Тогда могучий монах покинул свою келью, снова облачился в обшитую железными шипами кольчугу, привесил к поясу длинный нормандский меч, но отказался от шлема, дабы, уповая на милость божью, сражаться с обнаженной головой – и последовал за Робертом.
Собрав своих людей, они начали невероятную погоню. От их гнева Тальва, оправдывая собственное прозвище, бегал, как заяц, повсюду таская за собой жену и дочь, не принимая боя, из которого (он это понимал) живым не выйдет. Он переезжал из одного замка в другой, скрывался в них с утра понедельника до вечера среды, ибо закон Церкви устанавливал Божье Перемирие, запрещавшее прибегать к оружию в остальные дни недели. В эти дни Тальва вновь появлялся на людях, насмехаясь над своими врагами, но все-таки избегал приближаться к ним; потом он исчезал, чтобы укрыться в другом своем логове. Мабиль, молчаливая, погруженная в свои мысли, следовала за отцом, но в душе вовсю наслаждалась его страхами…
Каждый раз братья Жируа, убедившись, что птичка упорхнула, сжигали пристанище Тальва, затем, стиснув зубы и еще больше помрачнев, опять устремлялись в погоню.
Однажды к ним пришел молодой человек.
– Чтобы поймать одного Тальва, нужен другой Тальва… Позвольте мне помочь вам, – предложил он братьям.

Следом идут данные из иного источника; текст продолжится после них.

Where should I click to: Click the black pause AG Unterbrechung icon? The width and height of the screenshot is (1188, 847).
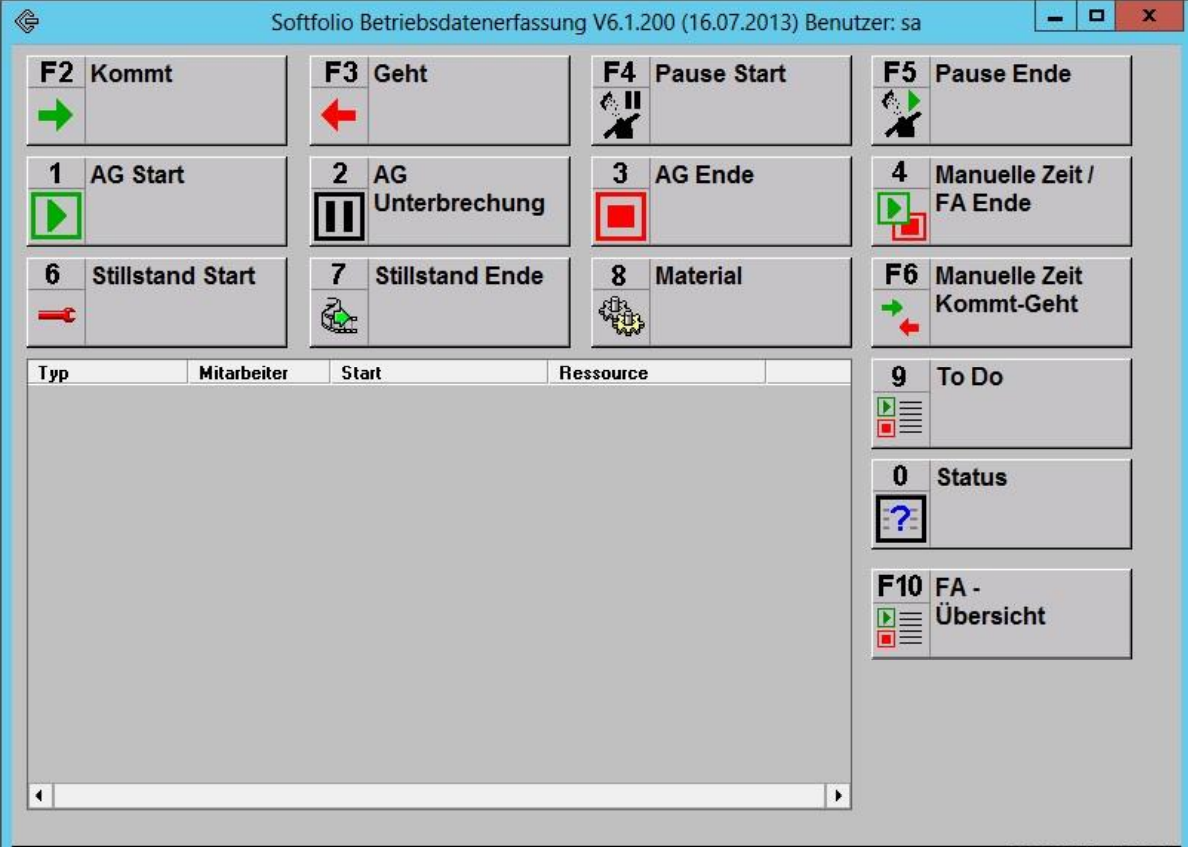pos(339,216)
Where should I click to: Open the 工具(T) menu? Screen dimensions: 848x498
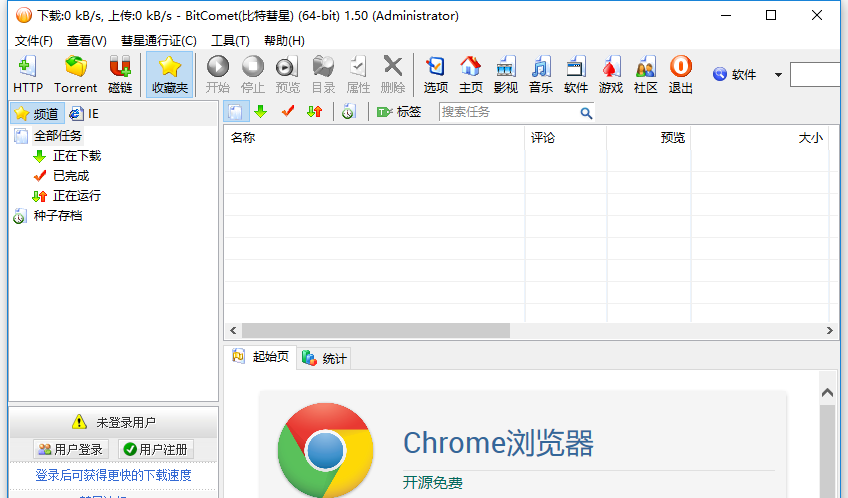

Это был родной сын Зайца Арнульф, который стоил своего папаши. С трудом преодолев отвращение, братья приняли его услуги и обложили свою дичь, которая, впрочем, снова от них ускользнула. Но на этот раз Тальва так перепугался, что бежал во Францию, предоставив братьям полную свободу действий. Кстати, вскоре после этого Арнульф умер от несварения желудка. У какой-то монахини он украл поросенка и один целиком его съел.
Теперь наследниками Тальва остались только его сын Ивон, епископ в Се, и – Мабиль. Она часто подумывала убить отца. Мабиль была очень сведуща в ядах – в подругах у нее ходила одна белемская колдунья – но еще не пришло время возвращаться в Нормандию и потребовать назад свои владения… В Нормандии теперь все изменилось: герцог Гийом, Гийом Бастард, вернулся туда во главе огромного войска. В 1047 году под Мезидоном он разбил мятежных баронов и снова стал властителем Нормандии, которой правил железной рукой…
– Вы не сражались против герцога, отец мой, – сказала Мабиль. – Пришло время поехать в Руан, чтобы изъявить ему преданность и потребовать ваши владения. Герцог не сможет отказать, ибо вы слишком знатный сеньор!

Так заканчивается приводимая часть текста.